[WORKING DATA]
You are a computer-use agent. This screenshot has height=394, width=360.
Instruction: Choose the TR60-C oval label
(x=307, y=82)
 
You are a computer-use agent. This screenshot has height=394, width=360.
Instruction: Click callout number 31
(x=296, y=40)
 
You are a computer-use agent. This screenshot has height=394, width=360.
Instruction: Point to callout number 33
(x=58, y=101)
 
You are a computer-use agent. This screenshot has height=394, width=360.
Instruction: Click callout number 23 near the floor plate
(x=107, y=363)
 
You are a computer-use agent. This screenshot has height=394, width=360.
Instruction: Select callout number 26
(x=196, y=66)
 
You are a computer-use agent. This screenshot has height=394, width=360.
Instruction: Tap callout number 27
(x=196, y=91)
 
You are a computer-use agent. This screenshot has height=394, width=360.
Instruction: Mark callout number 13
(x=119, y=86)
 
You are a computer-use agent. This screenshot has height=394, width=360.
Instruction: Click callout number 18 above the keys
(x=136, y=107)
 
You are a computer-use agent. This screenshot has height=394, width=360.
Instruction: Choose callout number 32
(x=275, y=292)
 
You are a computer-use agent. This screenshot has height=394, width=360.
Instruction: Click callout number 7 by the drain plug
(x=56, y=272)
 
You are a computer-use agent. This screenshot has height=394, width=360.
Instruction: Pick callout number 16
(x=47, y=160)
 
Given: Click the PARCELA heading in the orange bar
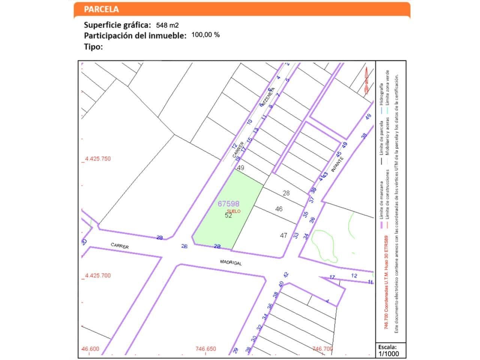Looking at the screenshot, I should click(101, 9).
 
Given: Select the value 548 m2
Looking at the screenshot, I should click(167, 26).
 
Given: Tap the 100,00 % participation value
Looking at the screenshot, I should click(206, 35).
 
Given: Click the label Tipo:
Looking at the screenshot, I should click(93, 47).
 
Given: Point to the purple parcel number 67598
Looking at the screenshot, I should click(228, 204).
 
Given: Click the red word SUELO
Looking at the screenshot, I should click(234, 212).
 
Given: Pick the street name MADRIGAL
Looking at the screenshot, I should click(231, 262).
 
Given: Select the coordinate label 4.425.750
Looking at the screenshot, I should click(98, 159).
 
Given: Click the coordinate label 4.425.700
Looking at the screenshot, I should click(98, 275).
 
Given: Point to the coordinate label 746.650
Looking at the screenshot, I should click(206, 349).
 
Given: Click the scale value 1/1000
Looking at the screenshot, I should click(388, 354).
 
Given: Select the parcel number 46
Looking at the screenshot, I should click(279, 209).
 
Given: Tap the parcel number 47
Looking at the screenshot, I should click(284, 236).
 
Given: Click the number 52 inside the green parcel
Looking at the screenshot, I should click(228, 215).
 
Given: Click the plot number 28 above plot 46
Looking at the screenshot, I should click(286, 193).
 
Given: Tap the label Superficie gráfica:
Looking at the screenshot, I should click(117, 25).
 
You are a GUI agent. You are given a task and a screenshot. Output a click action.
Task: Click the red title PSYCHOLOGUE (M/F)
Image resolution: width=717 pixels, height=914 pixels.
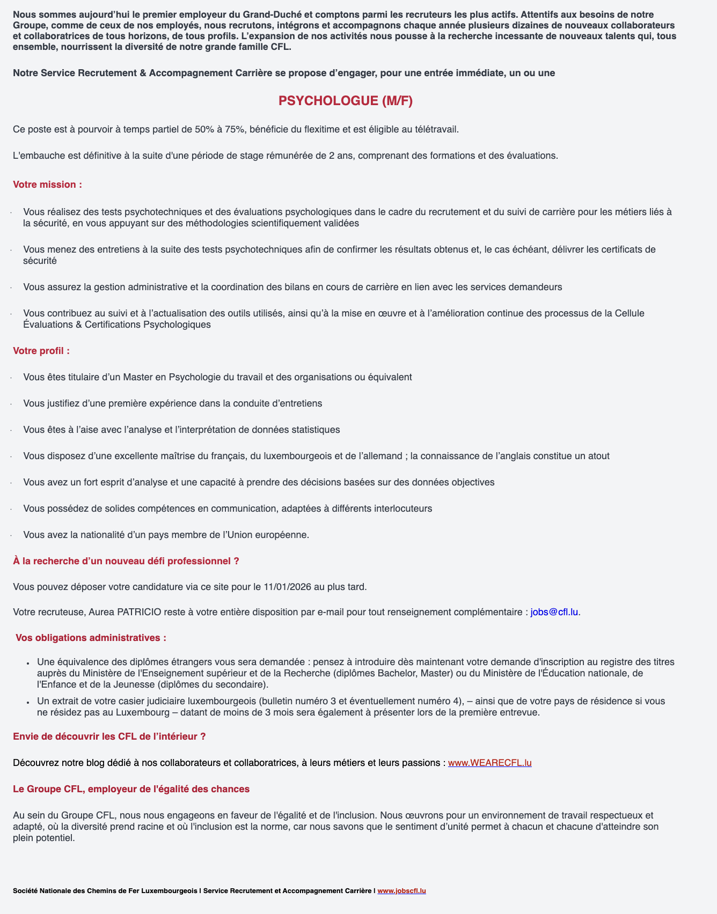tap(346, 101)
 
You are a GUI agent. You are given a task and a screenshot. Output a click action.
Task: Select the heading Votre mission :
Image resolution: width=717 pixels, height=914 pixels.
tap(47, 185)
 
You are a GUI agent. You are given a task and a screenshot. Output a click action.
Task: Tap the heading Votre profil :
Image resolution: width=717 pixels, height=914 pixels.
tap(41, 351)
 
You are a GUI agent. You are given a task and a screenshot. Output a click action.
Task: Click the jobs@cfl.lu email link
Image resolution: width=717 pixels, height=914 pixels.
tap(554, 612)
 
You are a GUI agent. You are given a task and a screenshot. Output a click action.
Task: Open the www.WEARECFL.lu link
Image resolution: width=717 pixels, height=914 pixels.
tap(489, 763)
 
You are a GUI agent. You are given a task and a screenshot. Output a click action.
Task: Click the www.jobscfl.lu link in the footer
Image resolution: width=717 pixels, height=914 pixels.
tap(401, 891)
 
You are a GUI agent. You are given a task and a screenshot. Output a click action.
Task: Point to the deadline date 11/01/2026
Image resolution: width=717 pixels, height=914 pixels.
tap(288, 586)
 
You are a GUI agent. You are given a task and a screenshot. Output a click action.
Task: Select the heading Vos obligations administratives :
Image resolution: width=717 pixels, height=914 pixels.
tap(91, 638)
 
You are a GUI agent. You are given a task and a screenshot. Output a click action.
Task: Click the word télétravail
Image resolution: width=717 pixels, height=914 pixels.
tap(432, 129)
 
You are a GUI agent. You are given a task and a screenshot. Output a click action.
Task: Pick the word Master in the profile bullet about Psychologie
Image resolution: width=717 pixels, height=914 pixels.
tap(138, 377)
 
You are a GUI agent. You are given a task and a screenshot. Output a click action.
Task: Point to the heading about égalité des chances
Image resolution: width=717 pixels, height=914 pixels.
tap(131, 789)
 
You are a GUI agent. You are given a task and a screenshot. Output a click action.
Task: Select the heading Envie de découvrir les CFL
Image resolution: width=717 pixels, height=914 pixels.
tap(109, 736)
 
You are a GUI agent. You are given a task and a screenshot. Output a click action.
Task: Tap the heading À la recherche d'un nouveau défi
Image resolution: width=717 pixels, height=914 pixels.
tap(126, 561)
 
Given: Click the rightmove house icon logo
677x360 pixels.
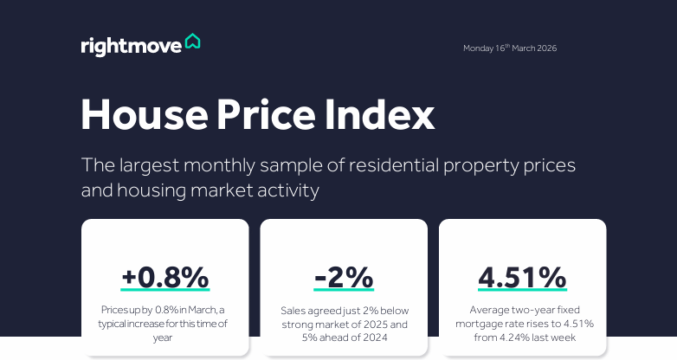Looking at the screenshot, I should point(192,42).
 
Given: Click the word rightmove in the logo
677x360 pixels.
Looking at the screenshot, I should point(131,45).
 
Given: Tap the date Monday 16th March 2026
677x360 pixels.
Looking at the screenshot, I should point(509,48).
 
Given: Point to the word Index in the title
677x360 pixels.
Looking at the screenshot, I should point(387,115).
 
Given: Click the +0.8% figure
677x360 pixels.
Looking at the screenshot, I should point(165,277).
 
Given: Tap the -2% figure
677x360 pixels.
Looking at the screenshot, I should point(344,277).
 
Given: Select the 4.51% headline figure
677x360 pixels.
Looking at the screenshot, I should point(522,277).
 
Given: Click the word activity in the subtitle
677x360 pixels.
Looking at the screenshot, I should point(286,190).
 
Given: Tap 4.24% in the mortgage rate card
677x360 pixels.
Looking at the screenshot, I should point(528,338).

[REQUIREMENT]
Report every line above that contains the string "rightmove", copying each one in full.

[RESPONSE TO THIS TASK]
Given: Click the rightmove house icon logo
Given: Click the word rightmove in the logo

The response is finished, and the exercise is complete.